In 1778, right in the middle of the American Revolution, Alexander Hamilton took George Washington to see the Great Falls of the Passaic River in northern New Jersey. There the river drops 77 feet in a torrent 280 feet wide. The visionary Hamilton saw in this watercourse a dream of plenty: cheap energy to build industry and free the nation from foreign markets.

Three years after the war, in 1791, Hamilton lined up a group of patriots, industrialists, and financiers to form the “Society for Establishing Usefull Manufactures,” otherwise known as the S.U.M. It was America’s first industrial community. The S.U.M. hired Pierre L’Enfant – the military engineer who laid out the plans for Washington, D.C. – to build the first raceway and harness the Passaic River’s energy.

L’Enfant came up with a plan involving a series of radiating roads and a grand aqueduct that would channel water to the mills. The aqueduct would span the ravine, wind around hills, be large enough for barge traffic, and have a towpath on one side and a carriageway on the other. By 1793, the S.U.M. was fed up with this ornate plan and fired L’Enfant, replacing him with Peter Colt (1744-1824). 

Colt had little engineering experience but great stores of common sense, which he had demonstrated during the war when he was Gen. Washington’s Quartermaster for Eastern Connecticut and also his occasional translator when French was needed. Colt had built a shipping business that traded with the West Indies and was serving as Treasurer of Connecticut when he got the call to Paterson. Colt simply dammed up the ravine at one end, creating a reservoir, and sent the water into a single raceway down the hillside to the site of the first water-powered mill.

As Superintendent of the S.U.M., Colt also helped found the city of Paterson. He settled there permanently some time after 1794.

His son Roswell Lyman Colt (1779-1856) joined the S.U.M. in 1814 and eventually spent decades as governor, overseeing many expansions and improvements to the power system. He helped his cousin Samuel Colt start up his first firearms factory, which later moved to Hartford. He married Margaret Oliver, with whom he had 14 children, and spent his life in Paterson, where he was known in some quarters as the “Great Colt.”

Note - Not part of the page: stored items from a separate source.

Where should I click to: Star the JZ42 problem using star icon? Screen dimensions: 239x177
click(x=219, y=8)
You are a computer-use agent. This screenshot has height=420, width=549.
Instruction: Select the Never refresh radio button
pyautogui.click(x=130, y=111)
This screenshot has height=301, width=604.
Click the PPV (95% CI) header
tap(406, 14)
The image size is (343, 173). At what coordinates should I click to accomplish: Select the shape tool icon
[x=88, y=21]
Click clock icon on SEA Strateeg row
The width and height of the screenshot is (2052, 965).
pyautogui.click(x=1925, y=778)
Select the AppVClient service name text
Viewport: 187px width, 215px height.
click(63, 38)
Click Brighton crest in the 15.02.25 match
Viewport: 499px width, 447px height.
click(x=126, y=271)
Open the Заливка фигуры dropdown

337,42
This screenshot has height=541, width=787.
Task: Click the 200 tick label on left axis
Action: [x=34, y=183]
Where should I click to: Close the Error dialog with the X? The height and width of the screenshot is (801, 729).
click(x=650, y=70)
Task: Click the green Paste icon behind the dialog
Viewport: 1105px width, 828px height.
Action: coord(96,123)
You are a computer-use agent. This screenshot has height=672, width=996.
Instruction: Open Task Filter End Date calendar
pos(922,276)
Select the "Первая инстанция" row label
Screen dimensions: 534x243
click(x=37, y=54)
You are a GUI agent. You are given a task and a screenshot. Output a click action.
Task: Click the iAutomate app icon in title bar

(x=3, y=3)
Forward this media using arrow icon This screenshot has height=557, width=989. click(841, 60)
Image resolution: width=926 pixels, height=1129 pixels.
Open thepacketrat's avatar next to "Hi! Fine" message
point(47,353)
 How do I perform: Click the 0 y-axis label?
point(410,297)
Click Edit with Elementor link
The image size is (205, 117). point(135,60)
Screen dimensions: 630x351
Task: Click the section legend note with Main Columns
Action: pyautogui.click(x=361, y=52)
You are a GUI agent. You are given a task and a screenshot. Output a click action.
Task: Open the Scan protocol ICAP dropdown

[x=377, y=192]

Energy from the Great Falls raceway and water power system fostered countless industrial innovations, including the Colt revolver, the Holland submarine, the Curtiss-Wright aircraft engine, and the textiles and silks that made Paterson famous as “Silk City.” The system remains a monument to the finest engineering, planning, and architectural works of the early United States.

Sources:

  • Fries, Russell I., “The Great Falls Raceway and Power System: National Historic Mechanical and Civil Engineering Landmark,” paper for the American Society of Civil Engineers, May 20, 1977.
  • Nelson, William & Shriner, Charles Anthony, History of Paterson and Its Environs (the Silk City): Historical- Genealogical – Biographical (Lewis Historical Publishing, 1920).